When Nickelback passed “the baton” to the new worst band in the world, according to Corey Taylor

Slipknot’s masked frontman Corey Taylor is well-versed in avoiding the dregs of the hard rock and metal world.

If you can survive nu-metal, you’ll survive anything. There’s no doubt that Iowa’s nine-headed, boiler-suited monster rode the early 2000s Kerrang and Ozzfest wave, finding themselves thrust to a commercial peak afforded to them by the frosted-tipped likes of Linkin Park or Limp Bizkit’s frat bellyflop into oafish rap metal to the delight of hooded suburban teens all over the world.

Yet Slipknot’s longevity was always assured through the dark days of the Y2K metal scene. While embracing a little of the late 1990s’ fancy for scratchy turntablism early on, the mob conjured infinitely harder, bruising, and seething blasts of heavy metal dunked in the gang’s corroded scree of digital samples and audio detritus, all furiously fronted by Taylor’s throat-shredding vocal attack. They cut a distinct mark, owing little to the Papa Roaches over the world, with whom they’d invariable share festival billing.

There’s another permutation of rock worse than your Drowning Pools and Disturbeds, however. Alongside the worst of hip-hop and metal beginning to curdle toward its Family Values galumph, was a so-called ‘post-grunge’ cohort borrowing Seattle’s angsty guitar heft but dialling down the volatility toward an unashamed grab for radio-friendly pop success all over the US, and for a moment across the late 1990s/early 2000s, the world.

Cue godawful cringe cuts from Creed, Puddle of Mudd, and Staind clogging the day’s rockwaves with corporate ruthlessness.

No band since Emerson, Lake & Palmer had lapsed into such an eternal musical punchline as Canada’s Nickelback, however. They’ve done well, selling over 50 million albums worldwide, but the hard rock world quickly grew to cringe at frontman Chad Kroeger’s irksome raspy grind, juvenile and unsophisticated lyrics, and crushingly formulaic songcraft. Dominating rock radio ever since 2001’s ‘How You Remind Me’, Nickelback have the last laugh, still standing as one of Canada’s most successful musical exports.

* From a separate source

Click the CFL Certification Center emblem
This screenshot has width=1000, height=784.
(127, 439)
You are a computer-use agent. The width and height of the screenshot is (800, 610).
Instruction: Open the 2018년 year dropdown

Taylor’s not shy in dissing the ‘Rockstar’ crooners. Appearing on former Sex Pistols guitarist Jonesy’s Jukebox for Los Angeles’ 95.5 KLOS radio, the Slipknot singer threw some shade toward Nickelback, while conceding that Kroeger and the gang take the silver medal in awfulness after one newcomer in the world of, ostensibly at least, hard rock.

After Jones’ tease that Taylor and his fellow Junk Beer Kidnap Band side-project bassist Joseph Christopher slip some Nickelback into their live covers repertoire, Taylor shot back with today’s worst band in response. “They are passing the baton to Imagine Dragons,” he quipped. “And I love it. They’re awful, so that’s cool.”

He added, “And they’re from Vegas, so I’m gonna go home to protests. Can’t show my face in this town now. People are slowly coming back to appreciate Nickelback and then just turning their irksome ire towards Imagine Dragons.”

Whether they’re worse than Nickelback is up for debate, but Imagine Dragons are aggressively awful. A kind of arena stomp rock-pop theatre for over-excited children, the glossy Broadway bombast is fronted by the equally irritating Dan Reynolds and his wilted, faux-motivational lyrics lacking a shred of relevancy or social awareness. They’re bad, but likely your little brother’s favourite band, Imagine Dragons, pummelled with as many as 74 million record sales and streaming figures as high as 160 billion, and coming off as the musical equivalent of mass-manufactured, commercially chokeholded white bread.